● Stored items
▽
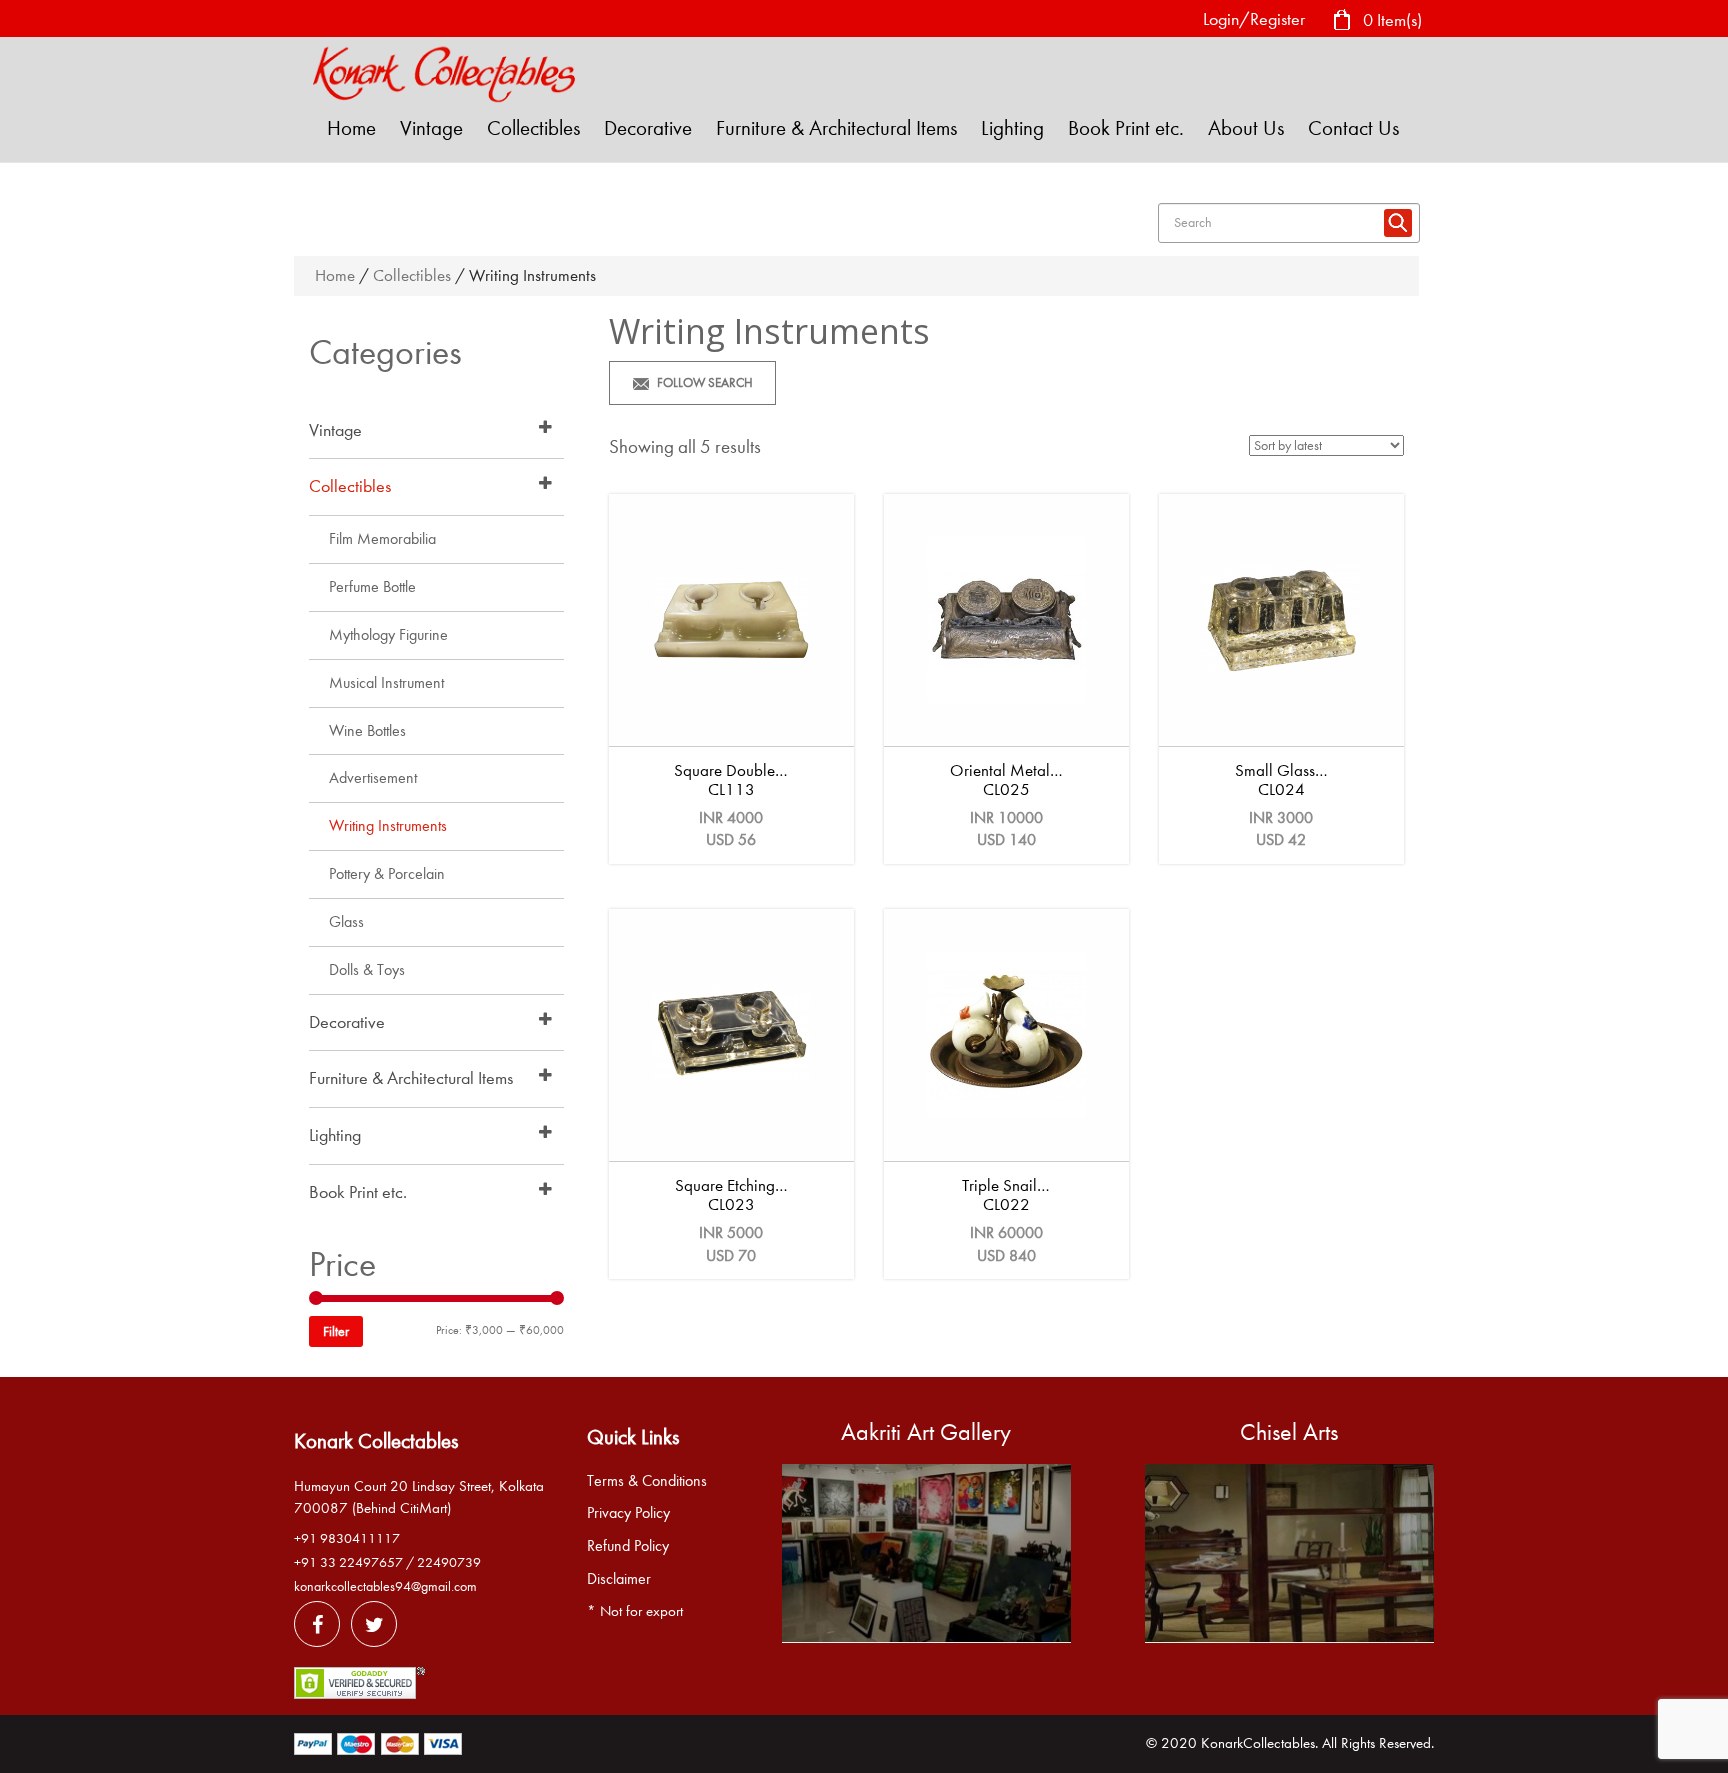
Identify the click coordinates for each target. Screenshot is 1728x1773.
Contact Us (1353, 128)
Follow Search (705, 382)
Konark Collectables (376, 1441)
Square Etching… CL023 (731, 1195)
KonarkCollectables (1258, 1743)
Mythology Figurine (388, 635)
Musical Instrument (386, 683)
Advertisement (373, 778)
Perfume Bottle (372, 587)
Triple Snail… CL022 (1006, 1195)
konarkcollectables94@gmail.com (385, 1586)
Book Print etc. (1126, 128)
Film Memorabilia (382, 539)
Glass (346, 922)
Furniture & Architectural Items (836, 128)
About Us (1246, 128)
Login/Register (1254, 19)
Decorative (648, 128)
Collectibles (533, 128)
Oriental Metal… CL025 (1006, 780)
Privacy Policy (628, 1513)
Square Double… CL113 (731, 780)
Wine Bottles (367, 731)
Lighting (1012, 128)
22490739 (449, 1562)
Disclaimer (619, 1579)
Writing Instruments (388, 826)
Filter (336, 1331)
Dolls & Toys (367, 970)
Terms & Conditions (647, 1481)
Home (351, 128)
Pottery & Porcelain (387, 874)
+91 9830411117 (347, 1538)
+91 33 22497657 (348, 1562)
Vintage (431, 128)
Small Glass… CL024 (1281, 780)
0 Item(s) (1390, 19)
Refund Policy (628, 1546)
△
● Task prompt
Go through the records above, find every line with the word "Square", and list those lines.

● Task output
Square Etching… CL023 (731, 1195)
Square Double… CL113 (731, 780)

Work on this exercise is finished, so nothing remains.